**EXTRACTED INFORMATION**

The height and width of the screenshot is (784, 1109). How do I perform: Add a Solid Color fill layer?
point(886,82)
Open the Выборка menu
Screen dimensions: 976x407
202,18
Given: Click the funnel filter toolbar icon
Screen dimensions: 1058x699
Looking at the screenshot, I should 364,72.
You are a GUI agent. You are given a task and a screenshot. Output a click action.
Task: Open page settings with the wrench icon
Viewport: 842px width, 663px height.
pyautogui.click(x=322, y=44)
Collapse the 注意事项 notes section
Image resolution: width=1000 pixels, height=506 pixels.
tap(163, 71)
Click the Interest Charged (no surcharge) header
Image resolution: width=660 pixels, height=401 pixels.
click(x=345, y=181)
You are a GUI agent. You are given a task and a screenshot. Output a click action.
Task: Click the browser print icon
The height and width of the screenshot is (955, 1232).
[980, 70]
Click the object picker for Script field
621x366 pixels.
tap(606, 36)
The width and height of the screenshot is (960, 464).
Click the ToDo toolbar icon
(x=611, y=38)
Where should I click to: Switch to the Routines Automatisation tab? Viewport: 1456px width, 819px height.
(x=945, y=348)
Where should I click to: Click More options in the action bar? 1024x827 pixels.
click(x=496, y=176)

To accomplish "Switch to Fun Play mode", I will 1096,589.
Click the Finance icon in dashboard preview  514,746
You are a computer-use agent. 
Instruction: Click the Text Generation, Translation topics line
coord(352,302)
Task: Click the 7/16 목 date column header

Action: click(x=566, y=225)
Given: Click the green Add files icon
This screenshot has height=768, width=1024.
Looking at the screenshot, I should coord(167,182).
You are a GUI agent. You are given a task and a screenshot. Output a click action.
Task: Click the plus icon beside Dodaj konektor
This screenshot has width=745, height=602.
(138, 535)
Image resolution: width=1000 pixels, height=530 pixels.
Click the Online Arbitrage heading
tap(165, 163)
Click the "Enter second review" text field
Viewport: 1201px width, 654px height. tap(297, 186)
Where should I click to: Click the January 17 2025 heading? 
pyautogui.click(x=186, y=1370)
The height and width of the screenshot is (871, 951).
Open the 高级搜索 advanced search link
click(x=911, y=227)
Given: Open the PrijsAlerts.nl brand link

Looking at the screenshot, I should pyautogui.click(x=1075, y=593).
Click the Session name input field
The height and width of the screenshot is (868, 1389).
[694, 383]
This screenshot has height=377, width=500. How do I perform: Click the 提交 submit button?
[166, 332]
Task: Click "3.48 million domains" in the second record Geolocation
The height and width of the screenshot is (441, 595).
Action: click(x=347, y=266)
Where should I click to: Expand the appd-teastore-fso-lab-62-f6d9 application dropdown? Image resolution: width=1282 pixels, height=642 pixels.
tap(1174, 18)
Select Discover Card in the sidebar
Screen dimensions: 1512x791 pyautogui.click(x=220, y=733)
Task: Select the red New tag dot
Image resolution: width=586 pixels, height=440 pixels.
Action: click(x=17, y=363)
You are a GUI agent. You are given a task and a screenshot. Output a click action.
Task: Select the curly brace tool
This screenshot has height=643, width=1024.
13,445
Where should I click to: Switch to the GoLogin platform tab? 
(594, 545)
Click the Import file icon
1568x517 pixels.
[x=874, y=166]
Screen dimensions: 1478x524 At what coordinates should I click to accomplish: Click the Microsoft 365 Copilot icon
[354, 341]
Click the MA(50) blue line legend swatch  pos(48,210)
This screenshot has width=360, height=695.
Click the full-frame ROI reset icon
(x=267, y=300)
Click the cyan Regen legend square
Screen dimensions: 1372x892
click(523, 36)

**EXERCISE INSTRUCTIONS**
The lines to output run from the one containing "This screenshot has height=643, width=1024." through the last line of the records above; repeat them exactly and nothing more.

**ANSWER SECTION**
This screenshot has height=643, width=1024.
13,445
Where should I click to: Switch to the GoLogin platform tab? 
(594, 545)
Click the Import file icon
1568x517 pixels.
[x=874, y=166]
Screen dimensions: 1478x524 At what coordinates should I click to accomplish: Click the Microsoft 365 Copilot icon
[354, 341]
Click the MA(50) blue line legend swatch  pos(48,210)
This screenshot has width=360, height=695.
Click the full-frame ROI reset icon
(x=267, y=300)
Click the cyan Regen legend square
Screen dimensions: 1372x892
click(523, 36)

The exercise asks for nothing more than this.